Released during six simultaneous press conferences in Washington and around the world, the image showed a lumpy donut of radio emissions framing the empty space. Oohs and aahs broke out at the National Press Club in Washington when Feryal Özel of the University of Arizona showed what she called “the first direct image of the gentle giant at the center of our galaxy.” She added, “Looks like black holes love donuts.”
dr. Özel is part of the Event Horizon Telescope project, a collaboration of more than 300 scientists from 13 institutions operating an expanding global network of telescopes that together form one large telescope the size of the Earth. The team’s results were published Thursday in The Astrophysical Journal Letters.
“I met this black hole 20 years ago and love it and have been trying to understand it ever since,” said Dr. Özel. “But until now we didn’t have the direct picture.”
In 2019, the same team captured a picture of the black hole in the galaxy Messier 87, or M87. That image, the first ever created of a black hole, is now captured at the Museum of Modern Art in New York. “We’ve seen what we thought was ‘invisible,'” Sheperd Doeleman, an astronomer at the Harvard-Smithsonian Center for Astrophysics, said at the time.

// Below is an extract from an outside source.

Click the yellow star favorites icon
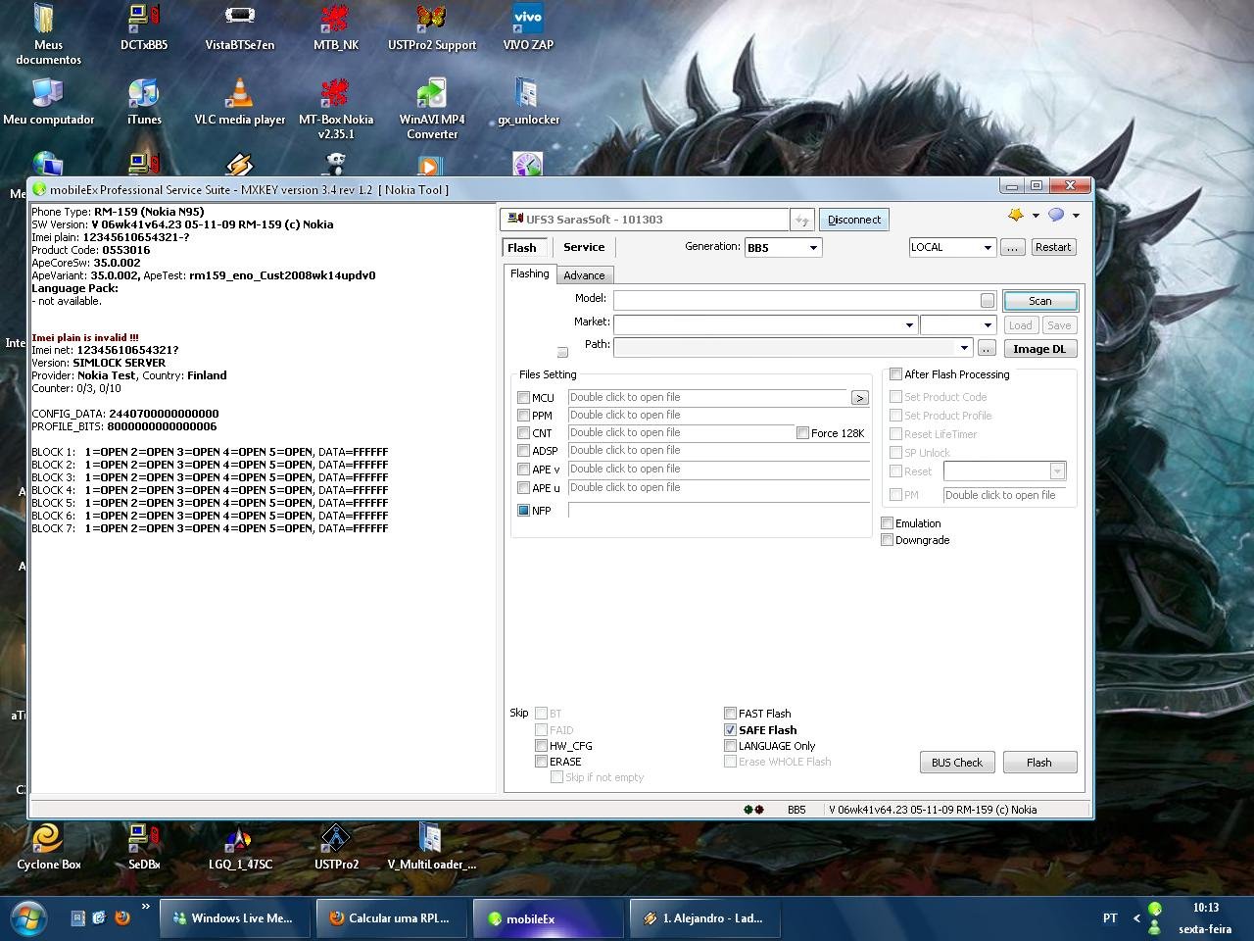Viewport: 1254px width, 941px height. click(1016, 216)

Astronomers said the new result would lead to a better understanding of gravity, the evolution of galaxies and how even calm-looking clouds of stars like our own majestic pinwheel of stars, the Milky Way, can generate quasars, huge geysers of energy that gravitate toward the sky. can be seen across. the universe.
The news also confirms a prescient 1971 article by Martin Rees of the University of Cambridge and his colleague Donald Lynden-Bell, who died in 2018, suggesting that supermassive black holes were the energy source of quasars. In an email, Dr. Rees the new result “a logistical achievement (and I liked the computer models).”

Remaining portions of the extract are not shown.